Set task
Convert these lines into a Markdown table with the columns Row and Line, numbering each line in order and omitting blank lines.

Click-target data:
* START *
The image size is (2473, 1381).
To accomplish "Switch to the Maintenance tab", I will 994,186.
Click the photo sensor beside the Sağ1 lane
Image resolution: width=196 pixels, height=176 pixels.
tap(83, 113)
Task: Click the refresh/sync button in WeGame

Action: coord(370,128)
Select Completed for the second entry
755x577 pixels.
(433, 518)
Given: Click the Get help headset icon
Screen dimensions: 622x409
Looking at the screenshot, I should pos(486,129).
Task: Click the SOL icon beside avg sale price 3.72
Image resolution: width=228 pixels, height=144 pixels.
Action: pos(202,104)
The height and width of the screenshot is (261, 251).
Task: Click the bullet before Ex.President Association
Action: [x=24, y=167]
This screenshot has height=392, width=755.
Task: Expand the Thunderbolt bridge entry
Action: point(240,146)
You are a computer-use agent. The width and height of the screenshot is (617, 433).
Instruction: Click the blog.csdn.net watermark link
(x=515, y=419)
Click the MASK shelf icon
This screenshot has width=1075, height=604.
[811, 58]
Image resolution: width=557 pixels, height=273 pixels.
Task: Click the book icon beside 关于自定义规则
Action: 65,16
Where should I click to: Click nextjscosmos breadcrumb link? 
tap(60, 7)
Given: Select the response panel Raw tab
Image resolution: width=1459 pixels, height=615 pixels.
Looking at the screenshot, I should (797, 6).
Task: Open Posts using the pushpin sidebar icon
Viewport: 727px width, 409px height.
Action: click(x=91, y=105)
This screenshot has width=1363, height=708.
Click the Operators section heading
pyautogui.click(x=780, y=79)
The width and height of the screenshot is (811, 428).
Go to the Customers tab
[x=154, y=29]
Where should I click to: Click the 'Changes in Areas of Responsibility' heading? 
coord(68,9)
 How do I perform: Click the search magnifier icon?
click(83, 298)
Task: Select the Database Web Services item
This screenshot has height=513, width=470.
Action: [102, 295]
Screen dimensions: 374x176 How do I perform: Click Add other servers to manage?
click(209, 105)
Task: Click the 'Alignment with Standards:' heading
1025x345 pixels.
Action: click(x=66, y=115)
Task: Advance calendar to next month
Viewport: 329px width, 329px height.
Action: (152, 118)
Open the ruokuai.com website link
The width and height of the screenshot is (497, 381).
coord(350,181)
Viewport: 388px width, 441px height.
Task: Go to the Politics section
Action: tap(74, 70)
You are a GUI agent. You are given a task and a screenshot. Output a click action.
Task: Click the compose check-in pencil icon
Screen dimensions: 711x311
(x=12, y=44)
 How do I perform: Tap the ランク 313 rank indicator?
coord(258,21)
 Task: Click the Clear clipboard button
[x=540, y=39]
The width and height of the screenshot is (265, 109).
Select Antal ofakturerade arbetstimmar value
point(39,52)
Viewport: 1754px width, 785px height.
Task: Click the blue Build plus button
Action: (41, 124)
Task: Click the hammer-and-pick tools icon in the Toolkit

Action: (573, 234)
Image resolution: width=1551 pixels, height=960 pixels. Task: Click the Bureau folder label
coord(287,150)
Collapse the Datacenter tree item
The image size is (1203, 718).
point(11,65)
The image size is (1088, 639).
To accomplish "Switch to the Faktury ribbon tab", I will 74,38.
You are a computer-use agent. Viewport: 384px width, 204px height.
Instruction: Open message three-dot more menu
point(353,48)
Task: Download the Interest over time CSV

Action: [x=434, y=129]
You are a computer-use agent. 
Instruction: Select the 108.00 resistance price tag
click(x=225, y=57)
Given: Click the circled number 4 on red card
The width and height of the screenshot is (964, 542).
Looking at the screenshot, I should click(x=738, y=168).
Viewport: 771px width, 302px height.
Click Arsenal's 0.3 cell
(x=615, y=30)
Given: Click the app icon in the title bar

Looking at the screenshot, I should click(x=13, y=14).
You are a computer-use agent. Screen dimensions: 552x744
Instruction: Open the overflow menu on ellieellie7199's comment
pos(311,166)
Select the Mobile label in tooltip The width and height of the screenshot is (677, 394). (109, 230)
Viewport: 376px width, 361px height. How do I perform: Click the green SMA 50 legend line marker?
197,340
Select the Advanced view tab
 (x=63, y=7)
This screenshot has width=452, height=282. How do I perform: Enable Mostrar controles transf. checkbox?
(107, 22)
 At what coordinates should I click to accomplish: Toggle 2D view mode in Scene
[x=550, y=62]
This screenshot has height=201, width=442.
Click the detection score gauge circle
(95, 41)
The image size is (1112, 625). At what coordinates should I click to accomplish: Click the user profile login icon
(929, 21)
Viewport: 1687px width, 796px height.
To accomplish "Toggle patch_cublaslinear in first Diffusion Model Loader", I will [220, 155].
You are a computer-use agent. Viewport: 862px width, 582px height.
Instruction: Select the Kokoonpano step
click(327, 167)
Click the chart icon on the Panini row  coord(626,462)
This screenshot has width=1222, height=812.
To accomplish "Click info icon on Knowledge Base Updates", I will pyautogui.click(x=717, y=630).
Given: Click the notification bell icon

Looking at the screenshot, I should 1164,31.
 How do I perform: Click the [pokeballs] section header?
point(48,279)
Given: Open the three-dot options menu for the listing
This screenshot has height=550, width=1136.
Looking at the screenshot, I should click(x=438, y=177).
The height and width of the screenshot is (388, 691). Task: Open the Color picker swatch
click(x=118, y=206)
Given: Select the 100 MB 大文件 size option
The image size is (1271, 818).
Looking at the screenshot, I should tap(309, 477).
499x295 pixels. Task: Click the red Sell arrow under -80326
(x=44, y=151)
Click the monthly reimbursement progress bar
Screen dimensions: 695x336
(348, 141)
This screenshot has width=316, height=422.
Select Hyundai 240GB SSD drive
* END *
Written reply
| Row | Line |
|---|---|
| 1 | The image size is (2473, 1381). |
| 2 | To accomplish "Switch to the Maintenance tab", I will 994,186. |
| 3 | Click the photo sensor beside the Sağ1 lane |
| 4 | Image resolution: width=196 pixels, height=176 pixels. |
| 5 | tap(83, 113) |
| 6 | Task: Click the refresh/sync button in WeGame |
| 7 | Action: coord(370,128) |
| 8 | Select Completed for the second entry |
| 9 | 755x577 pixels. |
| 10 | (433, 518) |
| 11 | Given: Click the Get help headset icon |
| 12 | Screen dimensions: 622x409 |
| 13 | Looking at the screenshot, I should pos(486,129). |
| 14 | Task: Click the SOL icon beside avg sale price 3.72 |
| 15 | Image resolution: width=228 pixels, height=144 pixels. |
| 16 | Action: pos(202,104) |
| 17 | The height and width of the screenshot is (261, 251). |
| 18 | Task: Click the bullet before Ex.President Association |
| 19 | Action: [x=24, y=167] |
| 20 | This screenshot has height=392, width=755. |
| 21 | Task: Expand the Thunderbolt bridge entry |
| 22 | Action: point(240,146) |
| 23 | You are a computer-use agent. The width and height of the screenshot is (617, 433). |
| 24 | Instruction: Click the blog.csdn.net watermark link |
| 25 | (x=515, y=419) |
| 26 | Click the MASK shelf icon |
| 27 | This screenshot has width=1075, height=604. |
| 28 | [811, 58] |
| 29 | Image resolution: width=557 pixels, height=273 pixels. |
| 30 | Task: Click the book icon beside 关于自定义规则 |
| 31 | Action: 65,16 |
| 32 | Where should I click to: Click nextjscosmos breadcrumb link?  |
| 33 | tap(60, 7) |
| 34 | Given: Select the response panel Raw tab |
| 35 | Image resolution: width=1459 pixels, height=615 pixels. |
| 36 | Looking at the screenshot, I should (797, 6). |
| 37 | Task: Open Posts using the pushpin sidebar icon |
| 38 | Viewport: 727px width, 409px height. |
| 39 | Action: click(x=91, y=105) |
| 40 | This screenshot has width=1363, height=708. |
| 41 | Click the Operators section heading |
| 42 | pyautogui.click(x=780, y=79) |
| 43 | The width and height of the screenshot is (811, 428). |
| 44 | Go to the Customers tab |
| 45 | [x=154, y=29] |
| 46 | Where should I click to: Click the 'Changes in Areas of Responsibility' heading?  |
| 47 | coord(68,9) |
| 48 |  How do I perform: Click the search magnifier icon? |
| 49 | click(83, 298) |
| 50 | Task: Select the Database Web Services item |
| 51 | This screenshot has height=513, width=470. |
| 52 | Action: [102, 295] |
| 53 | Screen dimensions: 374x176 How do I perform: Click Add other servers to manage? |
| 54 | click(209, 105) |
| 55 | Task: Click the 'Alignment with Standards:' heading |
| 56 | 1025x345 pixels. |
| 57 | Action: click(x=66, y=115) |
| 58 | Task: Advance calendar to next month |
| 59 | Viewport: 329px width, 329px height. |
| 60 | Action: (152, 118) |
| 61 | Open the ruokuai.com website link |
| 62 | The width and height of the screenshot is (497, 381). |
| 63 | coord(350,181) |
| 64 | Viewport: 388px width, 441px height. |
| 65 | Task: Go to the Politics section |
| 66 | Action: tap(74, 70) |
| 67 | You are a GUI agent. You are given a task and a screenshot. Output a click action. |
| 68 | Task: Click the compose check-in pencil icon |
| 69 | Screen dimensions: 711x311 |
| 70 | (x=12, y=44) |
| 71 |  How do I perform: Tap the ランク 313 rank indicator? |
| 72 | coord(258,21) |
| 73 |  Task: Click the Clear clipboard button |
| 74 | [x=540, y=39] |
| 75 | The width and height of the screenshot is (265, 109). |
| 76 | Select Antal ofakturerade arbetstimmar value |
| 77 | point(39,52) |
| 78 | Viewport: 1754px width, 785px height. |
| 79 | Task: Click the blue Build plus button |
| 80 | Action: (41, 124) |
| 81 | Task: Click the hammer-and-pick tools icon in the Toolkit |
| 82 | Action: (573, 234) |
| 83 | Image resolution: width=1551 pixels, height=960 pixels. Task: Click the Bureau folder label |
| 84 | coord(287,150) |
| 85 | Collapse the Datacenter tree item |
| 86 | The image size is (1203, 718). |
| 87 | point(11,65) |
| 88 | The image size is (1088, 639). |
| 89 | To accomplish "Switch to the Faktury ribbon tab", I will 74,38. |
| 90 | You are a computer-use agent. Viewport: 384px width, 204px height. |
| 91 | Instruction: Open message three-dot more menu |
| 92 | point(353,48) |
| 93 | Task: Download the Interest over time CSV |
| 94 | Action: [x=434, y=129] |
| 95 | You are a computer-use agent.  |
| 96 | Instruction: Select the 108.00 resistance price tag |
| 97 | click(x=225, y=57) |
| 98 | Given: Click the circled number 4 on red card |
| 99 | The width and height of the screenshot is (964, 542). |
| 100 | Looking at the screenshot, I should click(x=738, y=168). |
| 101 | Viewport: 771px width, 302px height. |
| 102 | Click Arsenal's 0.3 cell |
| 103 | (x=615, y=30) |
| 104 | Given: Click the app icon in the title bar |
| 105 | Looking at the screenshot, I should click(x=13, y=14). |
| 106 | You are a computer-use agent. Screen dimensions: 552x744 |
| 107 | Instruction: Open the overflow menu on ellieellie7199's comment |
| 108 | pos(311,166) |
| 109 | Select the Mobile label in tooltip The width and height of the screenshot is (677, 394). (109, 230) |
| 110 | Viewport: 376px width, 361px height. How do I perform: Click the green SMA 50 legend line marker? |
| 111 | 197,340 |
| 112 | Select the Advanced view tab |
| 113 |  (x=63, y=7) |
| 114 | This screenshot has width=452, height=282. How do I perform: Enable Mostrar controles transf. checkbox? |
| 115 | (107, 22) |
| 116 |  At what coordinates should I click to accomplish: Toggle 2D view mode in Scene |
| 117 | [x=550, y=62] |
| 118 | This screenshot has height=201, width=442. |
| 119 | Click the detection score gauge circle |
| 120 | (95, 41) |
| 121 | The image size is (1112, 625). At what coordinates should I click to accomplish: Click the user profile login icon |
| 122 | (929, 21) |
| 123 | Viewport: 1687px width, 796px height. |
| 124 | To accomplish "Toggle patch_cublaslinear in first Diffusion Model Loader", I will [220, 155]. |
| 125 | You are a computer-use agent. Viewport: 862px width, 582px height. |
| 126 | Instruction: Select the Kokoonpano step |
| 127 | click(327, 167) |
| 128 | Click the chart icon on the Panini row  coord(626,462) |
| 129 | This screenshot has width=1222, height=812. |
| 130 | To accomplish "Click info icon on Knowledge Base Updates", I will pyautogui.click(x=717, y=630). |
| 131 | Given: Click the notification bell icon |
| 132 | Looking at the screenshot, I should 1164,31. |
| 133 |  How do I perform: Click the [pokeballs] section header? |
| 134 | point(48,279) |
| 135 | Given: Open the three-dot options menu for the listing |
| 136 | This screenshot has height=550, width=1136. |
| 137 | Looking at the screenshot, I should click(x=438, y=177). |
| 138 | The height and width of the screenshot is (388, 691). Task: Open the Color picker swatch |
| 139 | click(x=118, y=206) |
| 140 | Given: Select the 100 MB 大文件 size option |
| 141 | The image size is (1271, 818). |
| 142 | Looking at the screenshot, I should tap(309, 477). |
| 143 | 499x295 pixels. Task: Click the red Sell arrow under -80326 |
| 144 | (x=44, y=151) |
| 145 | Click the monthly reimbursement progress bar |
| 146 | Screen dimensions: 695x336 |
| 147 | (348, 141) |
| 148 | This screenshot has width=316, height=422. |
| 149 | Select Hyundai 240GB SSD drive |